- Opening Delimiter -

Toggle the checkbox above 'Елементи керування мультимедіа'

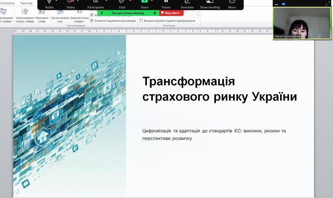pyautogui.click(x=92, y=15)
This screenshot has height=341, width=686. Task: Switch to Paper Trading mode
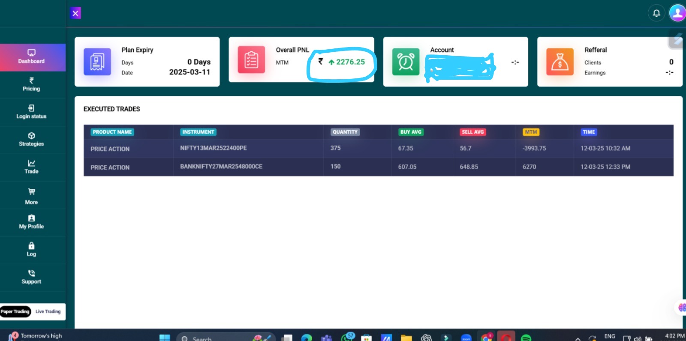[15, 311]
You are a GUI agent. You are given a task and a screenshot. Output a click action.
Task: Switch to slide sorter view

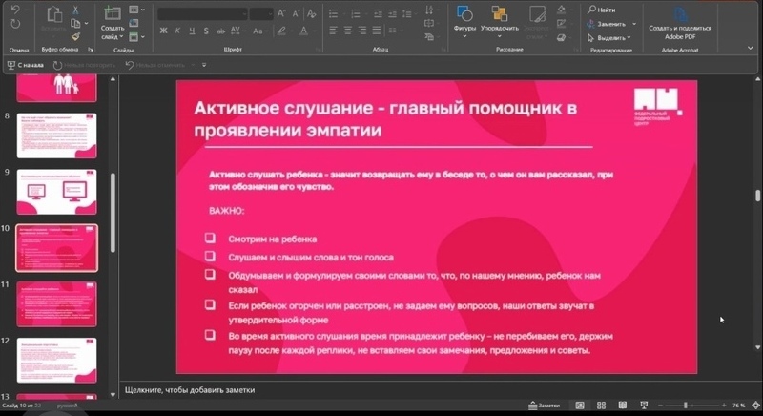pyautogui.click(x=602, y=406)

- Closing Delimiter -
- Opening Delimiter -

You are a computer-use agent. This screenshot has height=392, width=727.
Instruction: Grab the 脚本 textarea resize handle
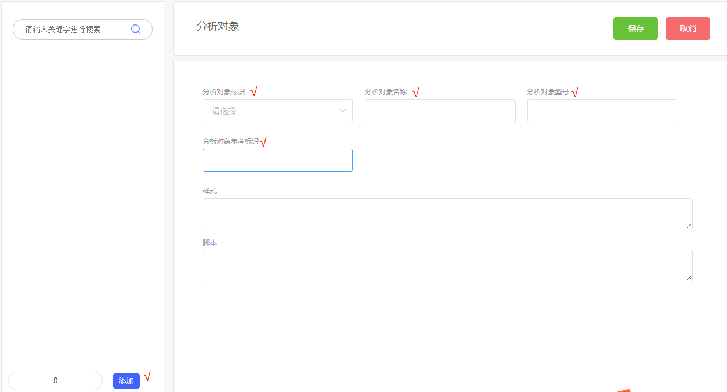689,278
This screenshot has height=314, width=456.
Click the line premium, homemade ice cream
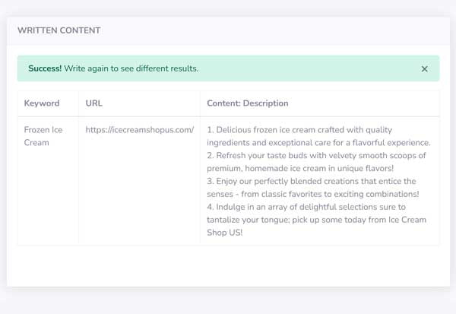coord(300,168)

- Closing Delimiter -
- Opening Delimiter -

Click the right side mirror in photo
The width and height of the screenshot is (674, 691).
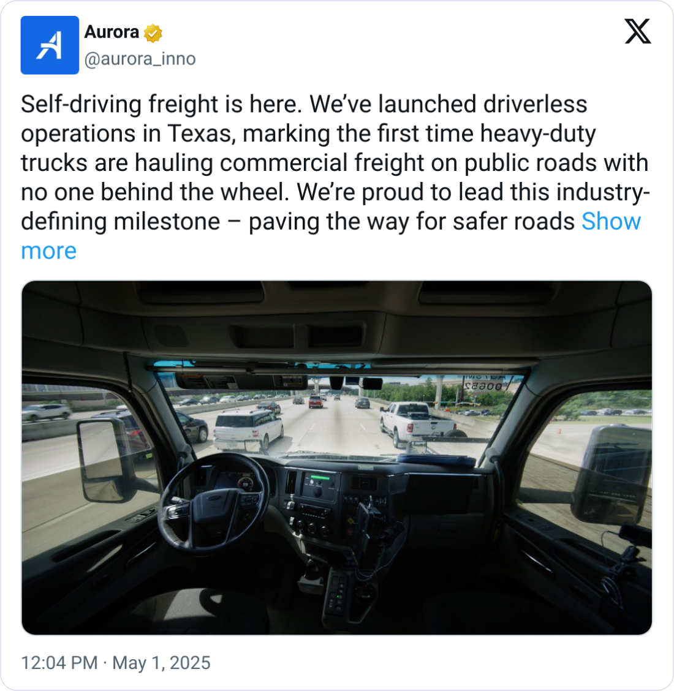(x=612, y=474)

- Closing Delimiter -

**What is expected**
All lines with the word "agent" should be copied from the material above.

**Exercise output**
You are a GUI agent. You are given a task and a screenshot. Output a click action.
You are a computer-use agent. This screenshot has height=392, width=727.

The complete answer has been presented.